Task prompt » From the records, pick out and copy each line containing "Open".
___ Available data ___
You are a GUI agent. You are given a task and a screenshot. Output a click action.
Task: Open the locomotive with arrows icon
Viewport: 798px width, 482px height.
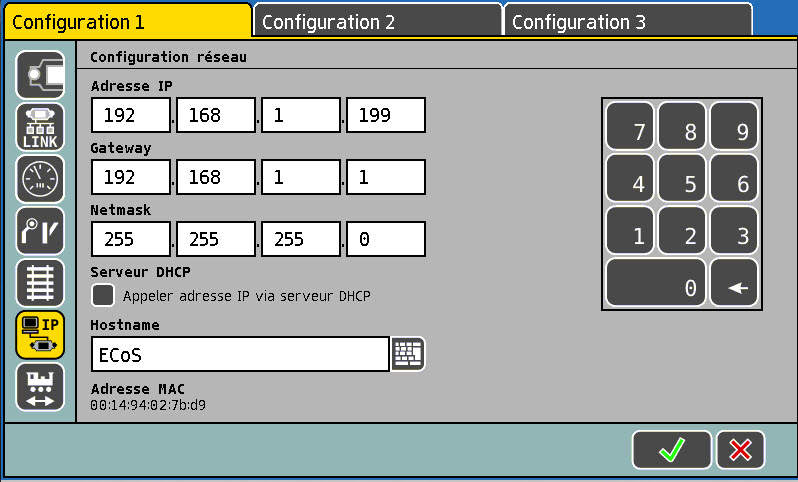coord(40,387)
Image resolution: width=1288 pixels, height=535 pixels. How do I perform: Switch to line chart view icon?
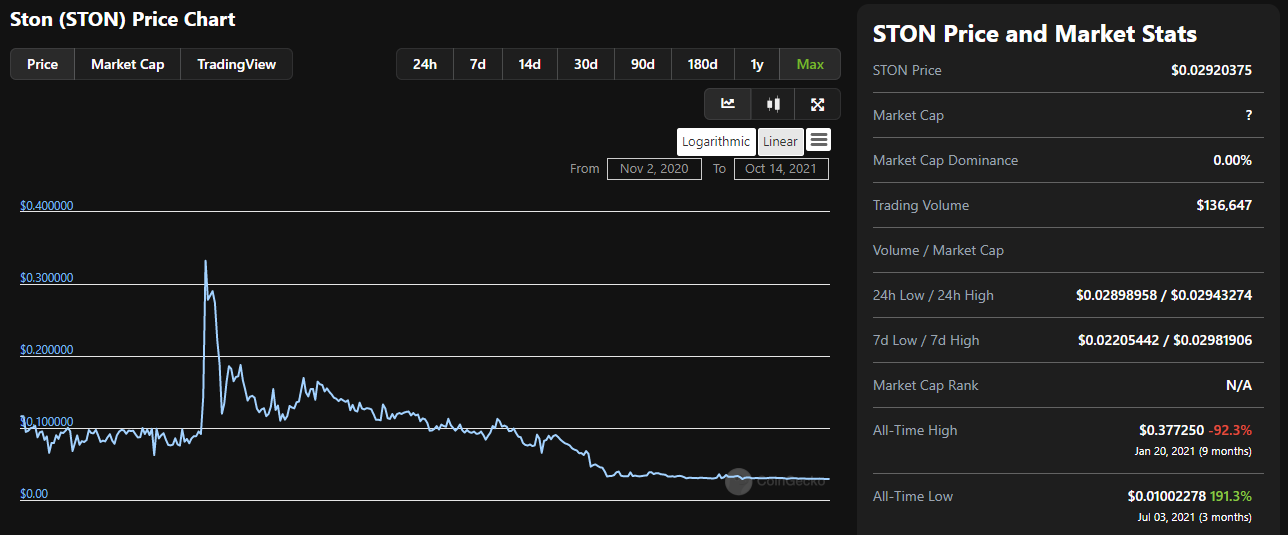point(728,104)
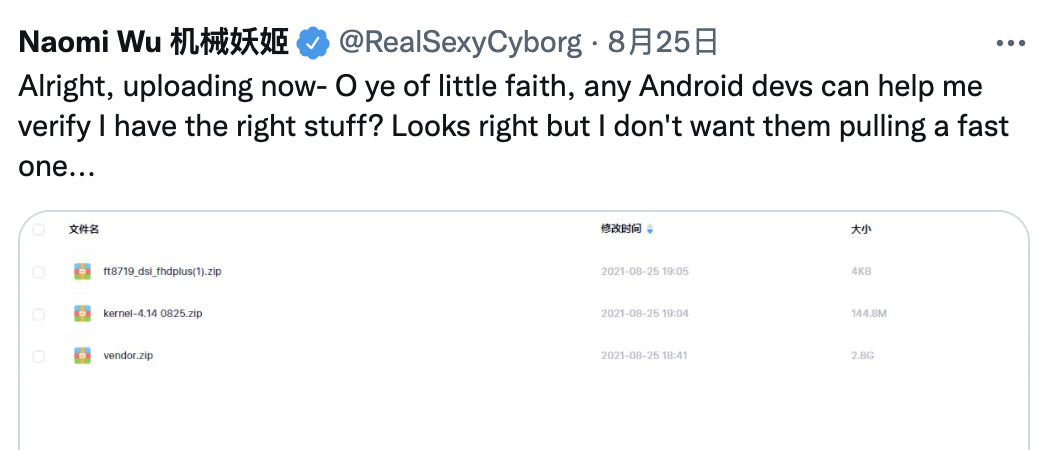This screenshot has height=450, width=1046.
Task: Sort by the 修改时间 column header
Action: coord(620,229)
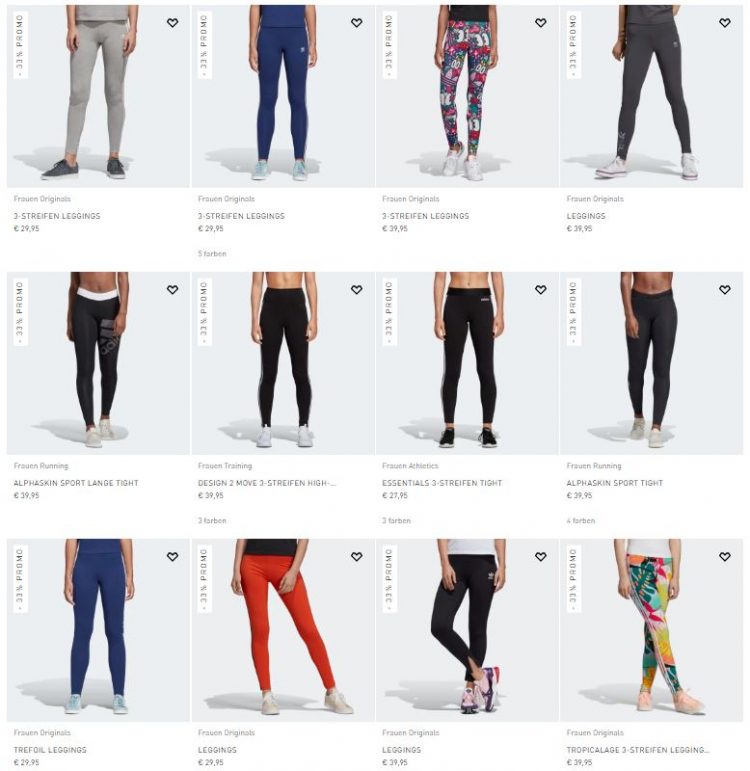The width and height of the screenshot is (750, 771).
Task: Click the promo badge on the floral leggings
Action: point(390,45)
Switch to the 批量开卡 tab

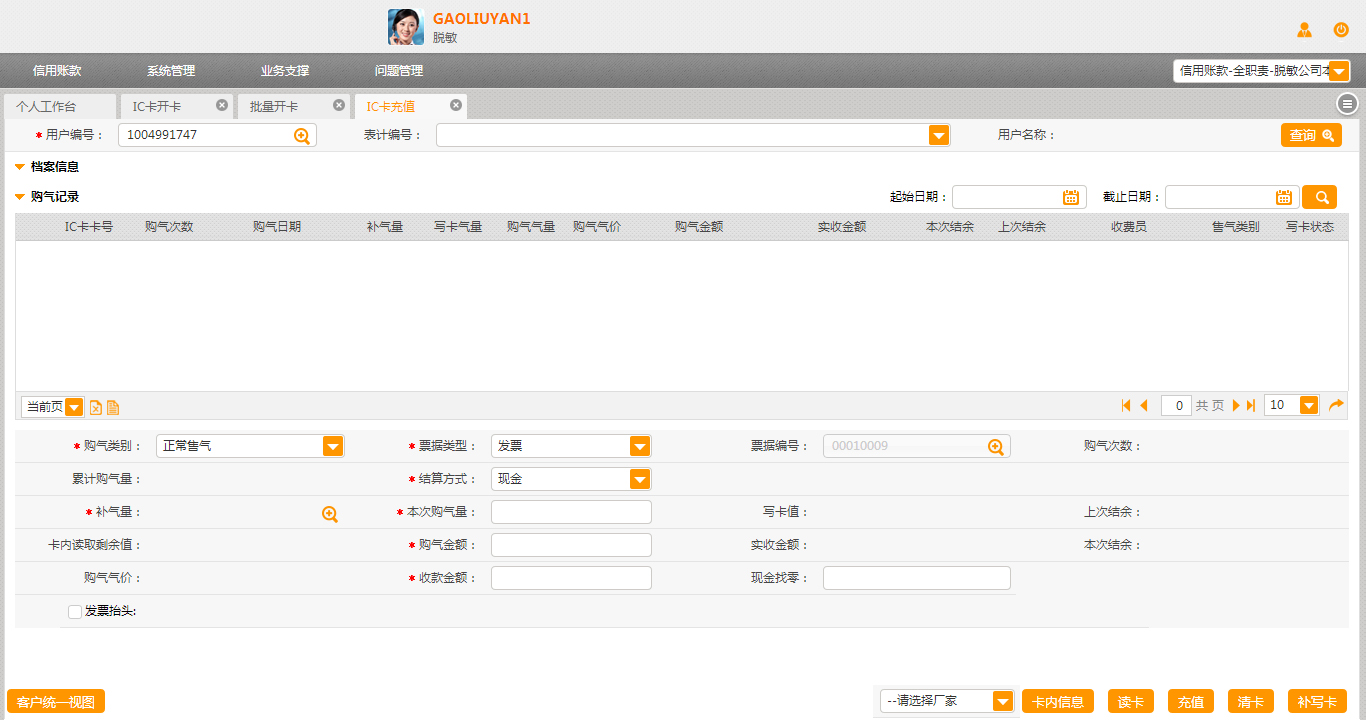tap(274, 106)
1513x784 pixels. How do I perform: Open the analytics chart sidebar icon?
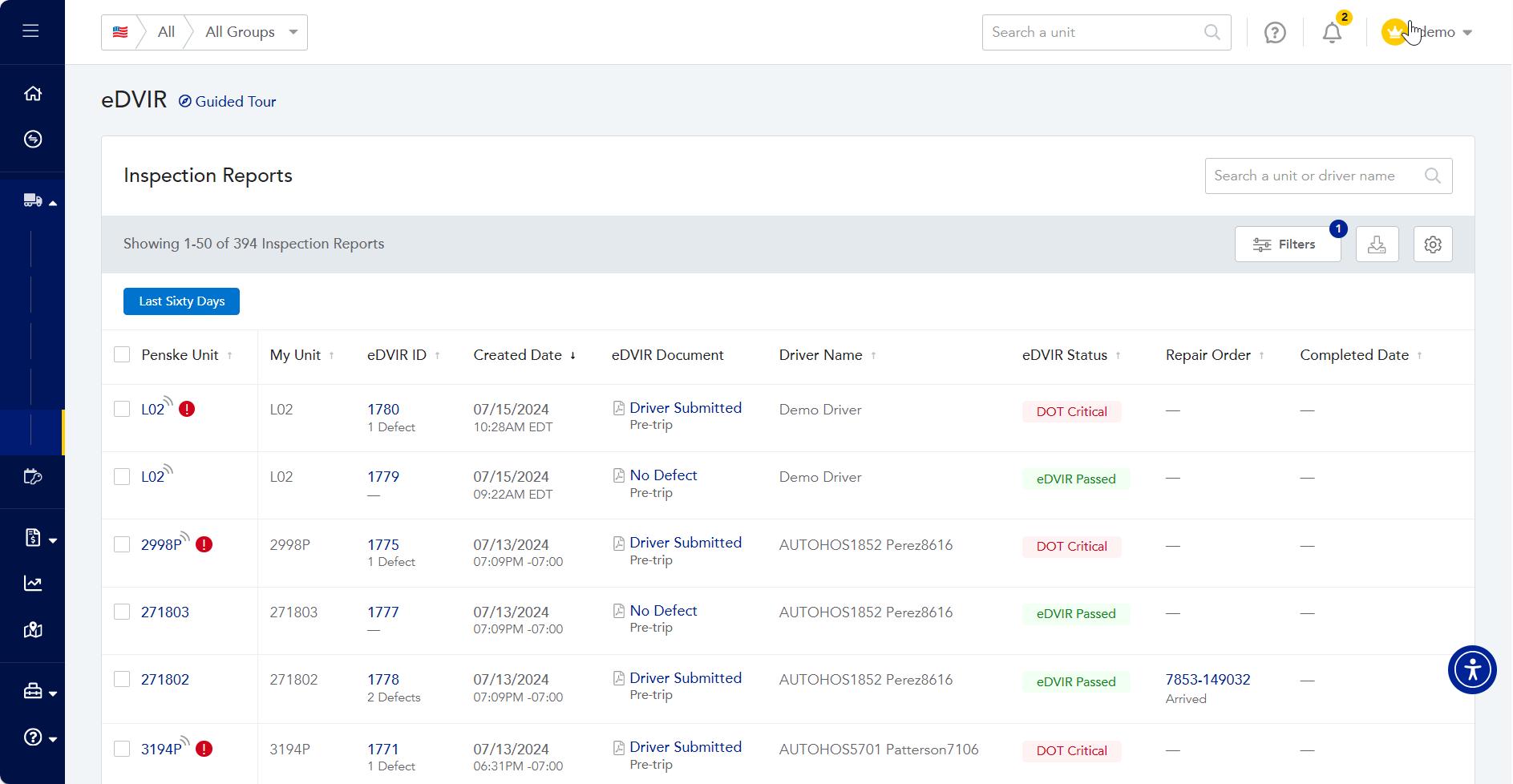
___
Output for this exercise »
Task: Open the locomotive with arrows icon
1513x784 pixels. How do I perform: Open the analytics chart sidebar icon?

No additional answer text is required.